BEGIN Information provided
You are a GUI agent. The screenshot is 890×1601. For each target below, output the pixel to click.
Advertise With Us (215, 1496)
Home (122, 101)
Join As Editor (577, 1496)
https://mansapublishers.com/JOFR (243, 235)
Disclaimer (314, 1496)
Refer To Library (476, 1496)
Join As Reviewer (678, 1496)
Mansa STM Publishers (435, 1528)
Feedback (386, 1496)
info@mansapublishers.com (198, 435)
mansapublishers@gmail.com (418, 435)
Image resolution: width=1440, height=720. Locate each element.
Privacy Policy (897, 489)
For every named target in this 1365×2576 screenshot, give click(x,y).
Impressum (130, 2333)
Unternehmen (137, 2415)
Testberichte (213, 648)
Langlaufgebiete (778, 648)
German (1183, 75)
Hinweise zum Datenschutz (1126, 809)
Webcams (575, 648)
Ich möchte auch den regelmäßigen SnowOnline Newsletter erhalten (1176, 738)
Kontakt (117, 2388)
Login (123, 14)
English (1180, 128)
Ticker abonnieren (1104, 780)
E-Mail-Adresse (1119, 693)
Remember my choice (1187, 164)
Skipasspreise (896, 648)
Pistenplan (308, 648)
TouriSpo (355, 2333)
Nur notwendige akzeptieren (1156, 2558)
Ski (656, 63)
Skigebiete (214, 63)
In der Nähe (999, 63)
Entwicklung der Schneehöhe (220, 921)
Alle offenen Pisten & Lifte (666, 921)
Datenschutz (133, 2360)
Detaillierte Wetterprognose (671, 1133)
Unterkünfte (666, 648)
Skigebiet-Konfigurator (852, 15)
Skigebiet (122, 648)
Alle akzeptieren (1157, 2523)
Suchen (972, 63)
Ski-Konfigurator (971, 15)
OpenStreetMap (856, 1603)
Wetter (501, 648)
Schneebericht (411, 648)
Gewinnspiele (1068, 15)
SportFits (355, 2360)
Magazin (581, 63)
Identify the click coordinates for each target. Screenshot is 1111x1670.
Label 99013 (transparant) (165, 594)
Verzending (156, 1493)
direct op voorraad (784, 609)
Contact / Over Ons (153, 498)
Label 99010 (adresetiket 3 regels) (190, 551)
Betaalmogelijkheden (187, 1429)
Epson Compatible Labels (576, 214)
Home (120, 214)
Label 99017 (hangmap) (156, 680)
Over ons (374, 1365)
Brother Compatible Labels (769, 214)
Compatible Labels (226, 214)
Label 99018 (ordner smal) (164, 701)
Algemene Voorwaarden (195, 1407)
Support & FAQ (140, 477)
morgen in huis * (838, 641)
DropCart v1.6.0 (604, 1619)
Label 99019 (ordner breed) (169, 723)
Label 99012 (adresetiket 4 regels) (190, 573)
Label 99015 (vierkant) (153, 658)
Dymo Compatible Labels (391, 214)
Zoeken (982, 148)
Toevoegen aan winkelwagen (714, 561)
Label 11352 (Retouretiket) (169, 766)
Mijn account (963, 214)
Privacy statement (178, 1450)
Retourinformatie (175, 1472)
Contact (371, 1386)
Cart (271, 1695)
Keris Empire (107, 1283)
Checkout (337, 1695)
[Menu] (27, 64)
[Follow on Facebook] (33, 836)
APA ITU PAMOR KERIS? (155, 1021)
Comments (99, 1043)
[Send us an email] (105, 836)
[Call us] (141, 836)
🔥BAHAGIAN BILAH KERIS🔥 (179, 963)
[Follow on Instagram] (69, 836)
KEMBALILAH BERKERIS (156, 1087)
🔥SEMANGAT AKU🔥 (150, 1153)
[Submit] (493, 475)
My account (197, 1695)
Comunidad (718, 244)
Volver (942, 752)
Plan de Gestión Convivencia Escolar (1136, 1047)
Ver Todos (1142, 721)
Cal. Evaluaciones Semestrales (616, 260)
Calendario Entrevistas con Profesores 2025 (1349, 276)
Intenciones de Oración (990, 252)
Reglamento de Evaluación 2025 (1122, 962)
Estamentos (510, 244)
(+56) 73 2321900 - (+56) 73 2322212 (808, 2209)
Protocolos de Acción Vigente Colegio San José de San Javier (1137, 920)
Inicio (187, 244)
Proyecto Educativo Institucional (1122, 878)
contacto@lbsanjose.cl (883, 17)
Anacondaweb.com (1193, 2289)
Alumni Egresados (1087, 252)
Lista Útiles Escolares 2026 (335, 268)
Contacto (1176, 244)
END Information provided
*Problem requirements*. Rewrite the records above, replacing "Compatible Labels" with "Compatible Stickers" in every place it occurs and leaving everything else unchanged.

*Task response*.
You are a GUI agent. The screenshot is 890×1601. For each target below, output the pixel to click.
Advertise With Us (215, 1496)
Home (122, 101)
Join As Editor (577, 1496)
https://mansapublishers.com/JOFR (243, 235)
Disclaimer (314, 1496)
Refer To Library (476, 1496)
Join As Reviewer (678, 1496)
Mansa STM Publishers (435, 1528)
Feedback (386, 1496)
info@mansapublishers.com (198, 435)
mansapublishers@gmail.com (418, 435)
Image resolution: width=1440, height=720. Locate each element.
Privacy Policy (897, 489)
For every named target in this 1365×2576 screenshot, give click(x,y).
Impressum (130, 2333)
Unternehmen (137, 2415)
Testberichte (213, 648)
Langlaufgebiete (778, 648)
German (1183, 75)
Hinweise zum Datenschutz (1126, 809)
Webcams (575, 648)
Ich möchte auch den regelmäßigen SnowOnline Newsletter erhalten (1176, 738)
Kontakt (117, 2388)
Login (123, 14)
English (1180, 128)
Ticker abonnieren (1104, 780)
E-Mail-Adresse (1119, 693)
Remember my choice (1187, 164)
Skipasspreise (896, 648)
Pistenplan (308, 648)
TouriSpo (355, 2333)
Nur notwendige akzeptieren (1156, 2558)
Ski (656, 63)
Skigebiete (214, 63)
In der Nähe (999, 63)
Entwicklung der Schneehöhe (220, 921)
Alle offenen Pisten & Lifte (666, 921)
Datenschutz (133, 2360)
Detaillierte Wetterprognose (671, 1133)
Unterkünfte (666, 648)
Skigebiet-Konfigurator (852, 15)
Skigebiet (122, 648)
Alle akzeptieren (1157, 2523)
Suchen (972, 63)
Ski-Konfigurator (971, 15)
OpenStreetMap (856, 1603)
Wetter (501, 648)
Schneebericht (411, 648)
Gewinnspiele (1068, 15)
SportFits (355, 2360)
Magazin (581, 63)
Identify the click coordinates for each target. Screenshot is 1111x1670.
Label 99013 (transparant) (165, 594)
Verzending (156, 1493)
direct op voorraad (784, 609)
Contact / Over Ons (153, 498)
Label 99010 (adresetiket 3 regels) (190, 551)
Betaalmogelijkheden (187, 1429)
Epson Compatible Stickers (576, 214)
Home (120, 214)
Label 99017 (hangmap) (156, 680)
Over ons (374, 1365)
Brother Compatible Stickers (769, 214)
Compatible Stickers (226, 214)
Label 99018 (ordner smal) (164, 701)
Algemene Voorwaarden (195, 1407)
Support & FAQ (140, 477)
morgen in huis * (838, 641)
DropCart v1.6.0 (604, 1619)
Label 99019 (ordner breed) (169, 723)
Label 99012 (adresetiket 4 regels) (190, 573)
Label 99015 (vierkant) (153, 658)
Dymo Compatible Stickers (391, 214)
Zoeken (982, 148)
Toevoegen aan winkelwagen (714, 561)
Label 11352 (Retouretiket) (169, 766)
Mijn account (963, 214)
Privacy statement (178, 1450)
Retourinformatie (175, 1472)
Contact (371, 1386)
Cart (271, 1695)
Keris Empire (107, 1283)
Checkout (337, 1695)
[Menu] (27, 64)
[Follow on Facebook] (33, 836)
APA ITU PAMOR KERIS? (155, 1021)
Comments (99, 1043)
[Send us an email] (105, 836)
[Call us] (141, 836)
🔥BAHAGIAN BILAH KERIS🔥 (179, 963)
[Follow on Instagram] (69, 836)
KEMBALILAH BERKERIS (156, 1087)
🔥SEMANGAT AKU🔥 (150, 1153)
[Submit] (493, 475)
My account (197, 1695)
Comunidad (718, 244)
Volver (942, 752)
Plan de Gestión Convivencia Escolar (1136, 1047)
Ver Todos (1142, 721)
Cal. Evaluaciones Semestrales (616, 260)
Calendario Entrevistas con Profesores 2025 (1349, 276)
Intenciones de Oración (990, 252)
Reglamento de Evaluación 2025 (1122, 962)
Estamentos (510, 244)
(+56) 73 2321900 - (+56) 73 2322212 (808, 2209)
Protocolos de Acción Vigente Colegio San José de San Javier (1137, 920)
Inicio (187, 244)
Proyecto Educativo Institucional (1122, 878)
contacto@lbsanjose.cl (883, 17)
Anacondaweb.com (1193, 2289)
Alumni Egresados (1087, 252)
Lista Útiles Escolares 2026 (335, 268)
Contacto (1176, 244)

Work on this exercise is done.